2017/11 - How I'm Learning Unity - And some "bug" examples

Unity had been, up until this morning, giving me the impression that it is a horribly buggy piece of software. I've come to realise that this isn't as true as I initially thought, and at least some of the blame rests with me. There ARE bugs in Unity, but despite this, I have yet to encounter any. All the "buggy features" I've experienced so far were actually due to my own inexperience with Unity; one really has to be aware of ones actions when developing with it. Knowing how things are supposed to work together in Unity (And some tricks of the trade) would deifnitely help a lot too (My trick of the trade for anyone starting out is for them to use capsules for hit detection. They are the best trade-off in terms of performance-accuracy). In any case, here are some examples of bugs-that-were-not-bugs that I came across in Unity. Afterwards, I give my opinion on the learning-by-doing approach that led me to these bugs:

1. Fire Button Blocked By Text Area

This one was pretty basic, but really opened my eyes on how to think like a game developer (or at least one who is using Unity). A  set of buttons would not respond to clicks, unless the hitmarker for the click was on the right-most side of the button. I researched quite a bit on this, and even found was looked like a bug report on Unity Answers for this issue. Alas, it was actually down to my own usage of an overlaying text area. Despite changing the alpha of the text area to 0, this does not, in fact, stop the text area from being a raycast target. Despite being invisible on-screen, the text area was still there, and still blocking all bu the right-most hit area of the button  indecision

A quick change to just how eligible this text area was for getting in the way of my goddamn buttons soon put an end to its shenanniggns.

2. Multiple Audio Sources

I took my time in upgrading Unity. So much so that when the time came to upgrade, I was quite a bit behind in releases. I noticed that on Unity Answers, a few people had been encountering the problem I mentioned above (Or so I thought). This issue was fixed in the next upgrade, and the next upgrade included Vuforia support too! "Two birds with one stone!", I thought. So I upgraded, fixed a few issues caused by the upgrade, and was on my merry way to Starbucks for more development and coffee-related motivation. I used my earphones to drown out the sounds that other customers were making at the coffee shop, so I didn't notice that there was a pretty big issue with the audio. When I got home, I found that firing the gun in-game no longer produced sound! Worse still, it reset the background music every time it played! This was a REALLY annoying issue, because it really looked as though everything should be working fine. I read through at least 20 different UnityAnswers solutions, but no-one seemed to have experienced my problem yet (Although the answers clarified that you can't play more than one clip on an audiosource at any one time). The code hadn't changed since the upgrade, so this really shouldn't have been happening. Then I thought back to the upgrade... Then the code... Then the upgrade again...

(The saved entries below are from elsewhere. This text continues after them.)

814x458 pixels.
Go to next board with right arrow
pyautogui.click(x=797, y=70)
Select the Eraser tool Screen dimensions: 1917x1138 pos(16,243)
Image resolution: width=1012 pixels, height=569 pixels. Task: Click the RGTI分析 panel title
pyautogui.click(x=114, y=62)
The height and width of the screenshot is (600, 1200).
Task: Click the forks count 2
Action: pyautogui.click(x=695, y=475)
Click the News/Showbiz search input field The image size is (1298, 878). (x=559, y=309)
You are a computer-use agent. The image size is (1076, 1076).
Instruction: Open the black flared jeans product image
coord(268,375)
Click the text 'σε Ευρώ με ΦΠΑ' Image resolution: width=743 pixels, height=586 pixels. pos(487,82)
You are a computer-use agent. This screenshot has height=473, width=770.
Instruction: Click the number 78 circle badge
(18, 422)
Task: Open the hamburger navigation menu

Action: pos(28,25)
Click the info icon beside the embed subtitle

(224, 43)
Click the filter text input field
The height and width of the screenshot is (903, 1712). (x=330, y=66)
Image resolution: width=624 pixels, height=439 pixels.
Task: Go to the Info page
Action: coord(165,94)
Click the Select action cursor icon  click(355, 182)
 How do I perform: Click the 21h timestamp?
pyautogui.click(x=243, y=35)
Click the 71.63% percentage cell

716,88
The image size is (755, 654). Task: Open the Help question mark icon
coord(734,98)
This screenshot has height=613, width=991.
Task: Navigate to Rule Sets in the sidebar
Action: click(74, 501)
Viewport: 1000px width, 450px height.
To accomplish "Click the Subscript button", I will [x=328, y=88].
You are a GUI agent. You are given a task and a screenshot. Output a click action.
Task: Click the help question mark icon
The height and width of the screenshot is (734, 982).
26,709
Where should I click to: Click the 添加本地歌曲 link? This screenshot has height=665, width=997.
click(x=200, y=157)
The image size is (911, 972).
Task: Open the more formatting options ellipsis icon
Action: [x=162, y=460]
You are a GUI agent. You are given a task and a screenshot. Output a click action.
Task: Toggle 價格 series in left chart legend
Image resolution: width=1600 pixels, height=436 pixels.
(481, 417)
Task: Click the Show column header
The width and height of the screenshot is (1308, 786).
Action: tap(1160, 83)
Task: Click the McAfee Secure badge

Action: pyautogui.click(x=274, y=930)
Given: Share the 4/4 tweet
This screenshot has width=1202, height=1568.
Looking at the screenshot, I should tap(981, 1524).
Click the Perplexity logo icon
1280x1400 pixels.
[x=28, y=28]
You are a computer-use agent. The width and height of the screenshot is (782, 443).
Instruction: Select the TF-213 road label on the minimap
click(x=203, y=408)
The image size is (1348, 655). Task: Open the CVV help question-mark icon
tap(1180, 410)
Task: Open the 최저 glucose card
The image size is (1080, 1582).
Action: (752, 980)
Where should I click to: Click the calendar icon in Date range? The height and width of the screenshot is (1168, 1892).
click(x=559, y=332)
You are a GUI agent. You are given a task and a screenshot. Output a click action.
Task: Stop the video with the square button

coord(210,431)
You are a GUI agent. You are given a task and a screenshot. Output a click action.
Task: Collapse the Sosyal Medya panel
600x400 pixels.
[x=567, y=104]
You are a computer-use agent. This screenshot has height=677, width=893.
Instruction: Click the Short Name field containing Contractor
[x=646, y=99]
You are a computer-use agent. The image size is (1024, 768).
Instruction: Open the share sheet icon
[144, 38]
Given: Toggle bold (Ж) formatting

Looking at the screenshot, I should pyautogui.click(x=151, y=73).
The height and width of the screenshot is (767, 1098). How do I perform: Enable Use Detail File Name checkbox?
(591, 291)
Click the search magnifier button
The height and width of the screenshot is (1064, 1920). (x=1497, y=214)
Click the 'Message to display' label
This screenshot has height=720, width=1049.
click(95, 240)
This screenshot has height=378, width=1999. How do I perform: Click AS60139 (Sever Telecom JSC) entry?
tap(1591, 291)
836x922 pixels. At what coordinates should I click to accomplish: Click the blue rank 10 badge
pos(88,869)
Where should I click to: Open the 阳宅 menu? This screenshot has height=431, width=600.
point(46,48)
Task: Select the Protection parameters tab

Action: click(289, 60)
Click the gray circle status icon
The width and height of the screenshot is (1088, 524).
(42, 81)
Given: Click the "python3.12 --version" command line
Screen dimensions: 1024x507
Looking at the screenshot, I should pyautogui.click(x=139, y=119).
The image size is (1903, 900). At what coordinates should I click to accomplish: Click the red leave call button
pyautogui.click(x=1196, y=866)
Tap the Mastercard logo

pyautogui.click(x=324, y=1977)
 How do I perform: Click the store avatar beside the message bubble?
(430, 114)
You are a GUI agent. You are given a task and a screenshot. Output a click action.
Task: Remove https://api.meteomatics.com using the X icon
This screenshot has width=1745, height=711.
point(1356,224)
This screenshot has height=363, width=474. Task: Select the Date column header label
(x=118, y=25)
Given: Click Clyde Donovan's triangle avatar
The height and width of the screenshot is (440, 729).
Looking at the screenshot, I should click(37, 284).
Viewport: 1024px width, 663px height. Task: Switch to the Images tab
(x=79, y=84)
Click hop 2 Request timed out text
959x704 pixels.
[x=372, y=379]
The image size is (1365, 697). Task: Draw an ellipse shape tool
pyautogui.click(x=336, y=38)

I thought "Well it must have had something to do with the upgrade". But the only thing that really changed was the camer-



The AR camera I was using before was a kind of custom gameobject created for Vuforia support. NOW Unity had it's own Vuforia-specific objects. Looking at the code I used to reference the AudioSource objects:

FindObjectsOfType (typeof(AudioSource)) as AudioSource[];

I remembered that the original Vuforia plugin gameobject I used was not a regular gameobject. It was entirely plausible that it was now being treated as a regular gameobject, so it would be picked up by this code. Since this code used an array to assign audio clips to references:

firingBullet = sounds [1]; 

emptyclip = sounds [0];

It was possible that if a THIRD audioclip was found, it would be assigned in place of my intended audio clips. So I changed firingBullet = sounds [1];  to firingBullet = sounds [2]; and...

It worked.

The background music was being picked up by this array, and because it was being played in place of the gunshot audioclip, it was restarting the background music audio clip every time.

The takeaway:

I changed my usual learning methods for this project from taking the majority of my education through books, online course and other rigid means, to simply developing a lot using Unity. I would strongly recommend this approach when learning a new skill, as it gives you the chance to learn at a much faster rate than traditional means. I have noticed that it's much easier to get stuck on something when you aren't sure about what you're doing, hence why I think that having at least SOME form of book or online course at your disposal (to solidify your fundamentals - your unknown unknowns) is still essential. I didn't do this when I started, but I really should have. I'm still tinkering with my learning process, and will be trying to learn Scala once the initial release of my Augmented Reality Unity game is released. We'll see how learning a new language/paradigm stacks up against "learning by doing" and if/what issues come about from this method of learning.